#### Exercises to complete
**A)** Using the passage below on Canadian tech companies and The Logic, decide whether each statement agrees with it: (i) The Logic's articles are free for anyone to read. (ii) The report done for ISED relied mainly on key informant interviews. (iii) The writer is fully convinced that large tech companies need to be domestic. Answer yes or no for each, and quote the deciding words of the passage.
**B)** Write what comes next in the passage below on Canadian tech companies and The Logic, picking up after its final sentence.

#### Passage to read
§ §

The Logic, a new subscription journalism outlet dedicated to Canadian innovation and tech policy, had a couple of great stories about a month ago that are worth highlighting simply to remember the general poverty of the standard U-15/Universities Canada line about higher education and economic growth. (The articles are behind a paywall, so you’re going to have to trust me on what they say).
The first article had a worrying headline, “Ottawa has a plan to build 10 tech companies in 10 years”, which conjured up some nightmare images of Navdeep Bains not just picking specific technologies but specific companies on which to sprinkle magic pixie dust. But read past the headline, and it quickly became clear that the story was about a report done for ISED, which attempted to answer the question “what can the Government of Canada do to encourage young tech start-ups to scale to the point where they become genuinely world-class $1 billion companies” mainly through a set of intelligently-designed key informant interviews.
(How do I know they were intelligently designed? Because in a second article, The Logic actually posted the full document on its website, which for me was worth the entire year’s subscription price in one shot. Seriously, if this topic is of interest to you, I really recommend a subscription).
Why do large domestic tech companies matter? Well, I am a little bit more classically liberal – economically speaking – than most so I’m not 100% sold on the domestic angle (Singapore, for instance, seems to do pretty well without domestic champions). Still, having more big companies serving global markets in your local economy has loads of benefits, mainly in terms of employment, growth, and skills. As far as growth is concerned, big companies are far better than little ones (there are potentially competition implications for very large companies, but if they are mostly exporting it’s less of an issue).

§ §

#### Supplied information
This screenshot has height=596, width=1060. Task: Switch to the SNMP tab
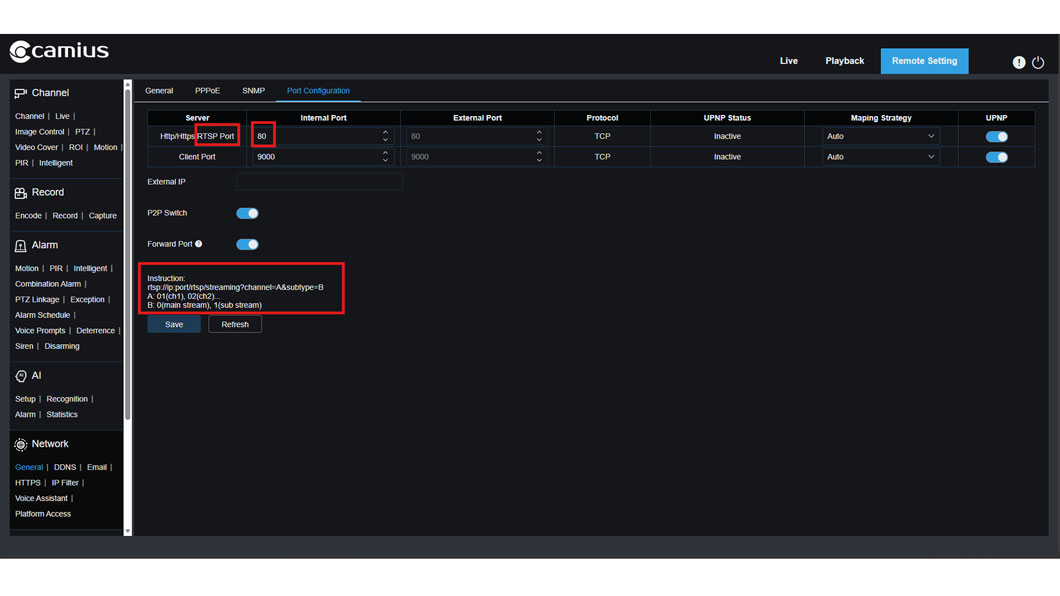click(253, 90)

§ §

#### Per-task answers
**A)**
(i) No: "The articles are behind a paywall"
(ii) Yes: "mainly through a set of intelligently-designed key informant interviews"
(iii) No: "I’m not 100% sold on the domestic angle"

**B)**
So, guess what was not even vaguely considered as a factor in the creation of big companies? Yep, you guessed it: university research.
Part of that, I suspect, is the nature of the tech economy. Consumer-facing tech companies are often magpies, putting together bits of knowledge and technology from lots of different places. Shopify, for instance, is a big (for us) Canadian tech company, but as far as I know it does not rely on any Canadian university-made patents. I kind of doubt there’s a whole lot of indirect IP from basic research there either – tech companies live on their own workers’ energy and creativity. It’s a little bit different in some other fields – bio-medicine is more likely to be working off university IP (formal or from basic research), but on the whole university research isn’t a catalyst.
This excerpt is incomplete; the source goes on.